We are in the midst of a renaissance in the biological sciences, which is spurring the growth of brand new fields like functional and comparative genomics.
These new fields are revealing novel insights into evolutionary biology, medicine, developmental biology and many other areas, transforming the way scientists look at life.
Join the California Academy of Sciences to learn about genomics, hear about compelling current research, and explore the future of this rapidly advancing field.
Bio
Nadav Ahituv
Nadav Ahituv is an Assistant Professor in the Department of Bioengineering and Therapeutic Sciences and the Institute for Human Genetics at the University of California, San Francisco.
He received his PhD in human genetics from Tel-Aviv University working on hereditary hearing loss. He then did his postdoc, specializing in human genomics, in the Lawrence Berkeley National Laboratory and the DOE Joint Genome Institute. His current work is focused on discovering gene regulatory elements in the human genome and linking mutations within them to human disease.
Jeffrey Boore
Dr. Jeffrey Boore is Chief Executive Officer of Genome Project Solutions, Inc. and Associate Adjunct Professor at University of California, Berkeley. Jeffrey Boore began his comparative genomics work over two decades ago by sequencing, interpreting, and comparing the mitochondrial genomes of many animal groups, and has continued by working on both plastid and whole nuclear genomes.
He has had academic appointments at the University of Michigan and UC Berkeley, was Head of Evolutionary Genomics at the DOE Joint Genome Institute, and is CEO of Genome Project Solutions, Inc. He has led several whole genome sequencing projects, including those of the crustacean Daphnia pulex, the moss Physcomitrella patens, and the oomycete agent of Sudden Oak Death Syndrome, Phytophthora sojae.
His contributions have included the use of gene rearrangements for uncovering ancient evolutionary relationships, the demonstration that the vertebrate genome arose by two rounds of whole genome duplication, and the creation of software for doing whole genome evolutionary analysis.
Jonathan Eisen
Jonathan Eisen is a Professor at the University of California, Davis. His research focuses on the evolution of new functions and the genomic diversity of microbes and microbial communities.

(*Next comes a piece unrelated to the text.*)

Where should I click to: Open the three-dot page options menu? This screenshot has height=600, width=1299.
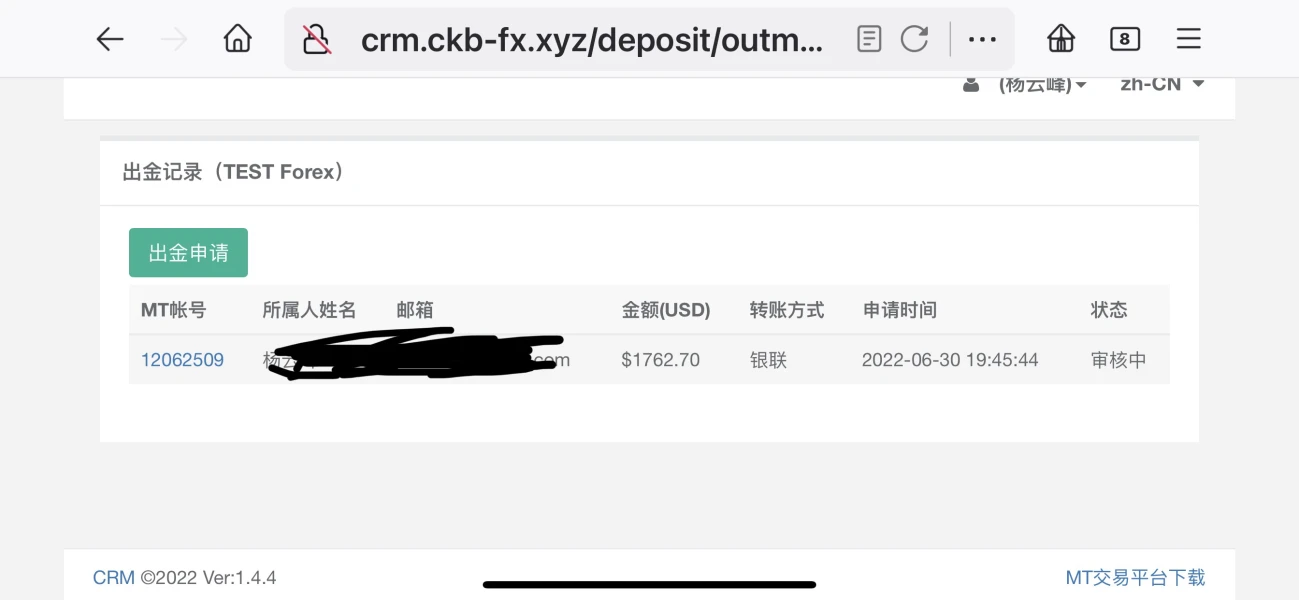click(982, 39)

Eisen is also a vocal advocate for “open science”, the Academic Editor-in-Chief of PLoS Biology, an active and award-winning blogger (e.g., http://phylogenomics.blogspot.com), and a scientific prankster.
Previously he was on the faculty of The Institute for Genomic Research (TIGR) where he helped pioneer the field of phylogenomics. He earned his Ph.D. in biological sciences from Stanford University and his undergraduate degree in biology from Harvard College
Katherine Pollard
Katherine received her Ph.D. and M.A. from UC Berkeley Division of Biostatistics under the supervision of Mark van der Laan. Her research at Berkeley included developing computationally intensive statistical methods for analysis of microarray data with applications in cancer biology.
After graduating, she did a postdoc at UC Berkeley with Sandrine Dudoit. She developed Bioconductor open source software packages for clustering and multiple hypothesis testing. In 2003, she began a comparative genomics NIH Postdoctoral Fellowship in the labs of David Haussler and Todd Lowe in the Center for Biomolecular Science & Engineering at UC Santa Cruz.
She was part of the Chimpanzee Sequencing and Analysis Consortium that published the sequence of the Chimp Genome, and she used this sequence to identify the fastest evolving regions in the human genome. In 2005, she joined the faculty at the UC Davis Genome Center and Department of Statistics. She moved to UCSF in Fall 2008.